Die von dem 94-Jährigen kürzlich in einem Beileidsschreiben angedeutete Himmelssehnsucht sei nicht so zu deuten, dass der frühere Papst "keine Lust mehr hat, zu leben. Im Gegenteil", sagte der Erzbischof am Donnerstag der "Bild"-Zeitung.
Physisch schwach, aber glasklar im Kopf
In einem Kondolenzschreiben für seinen früheren Professorenkollegen Gerhard Winkler hatte Benedikt XVI. unter anderem geschrieben: "Nun ist er im Jenseits angelangt, wo sicher schon viele Freunde auf ihn warten. Ich hoffe, dass ich mich bald hinzugesellen kann." Dieser Brief sei "lieb gemeint und kommt von Herzen", betonte Gänswein weiter.
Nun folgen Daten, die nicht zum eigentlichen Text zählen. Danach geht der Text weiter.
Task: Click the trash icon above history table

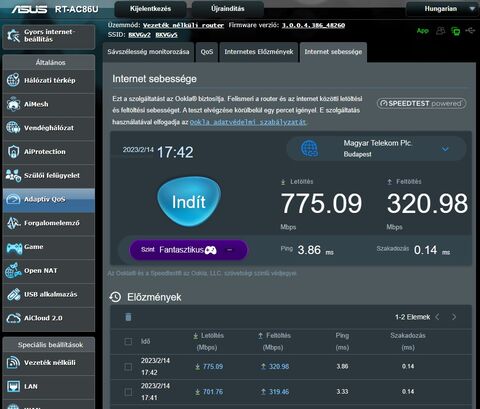Action: pos(128,317)
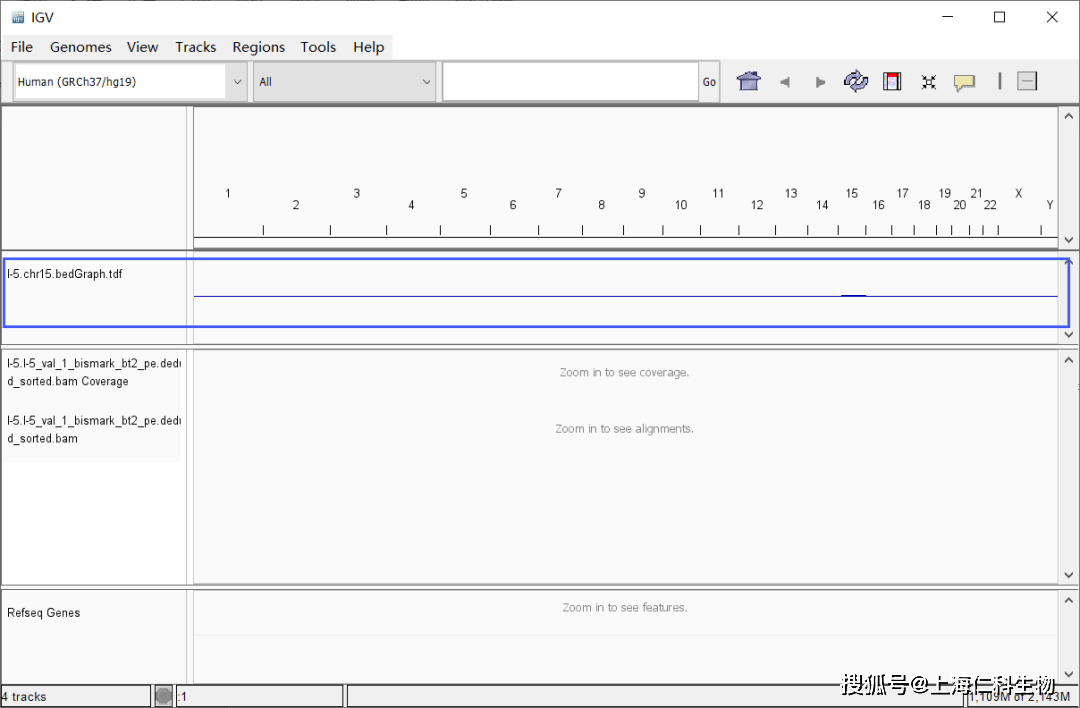Click chromosome 15 on the ruler

(x=851, y=194)
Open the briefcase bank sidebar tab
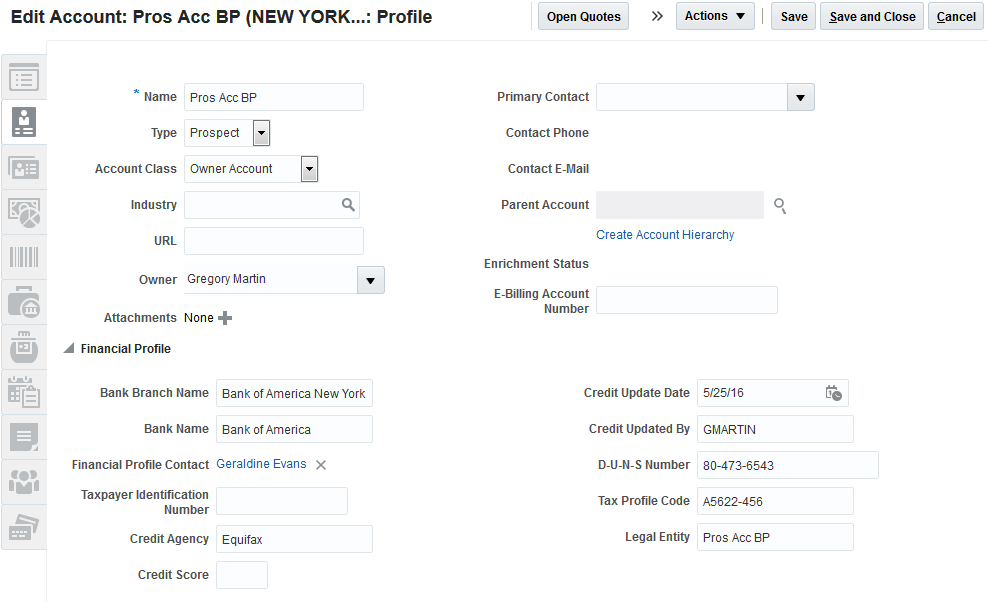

Zugleich ergänzte er, der emeritierte Papst bereite sich natürlich bewusst auf den Tod vor: "Die Kunst des guten Sterbens, also Ars moriendi, gehört zum christlichen Leben dazu. Das macht Papst Benedikt seit vielen Jahren. Dennoch ist er absolut lebensfroh. Stabil in seiner physischen Schwäche, glasklar im Kopf und gesegnet mit seinem ihm typisch-bayerischen Humor."
Von Heiterkeit und tiefem Glauben angezogen
Winkler war Zisterzienserbruder und von 1983 bis 1999 Professor für Kirchengeschichte an der Universität Salzburg. Zuvor war er seit 1974 Professor an der Universität Regensburg, parallel zu Joseph Ratzinger (1969-1977), dem späteren Papst Benedikt XVI. Das oberösterreichische Zisterzienserstift Wilhering hatte das Schreiben Benedikts vom 2. Oktober jetzt auf seiner Homepage veröffentlicht.
Darin schreibt das 2013 zurückgetretene frühere Kirchenoberhaupt auch, dass Winkler, der Ende September mit 91 Jahren gestorben war, ihm unter allen Kollegen und Freunden "am nächsten stand". Wörtlich heißt es: "Seine Heiterkeit und sein tiefer Glaube haben mich immer angezogen."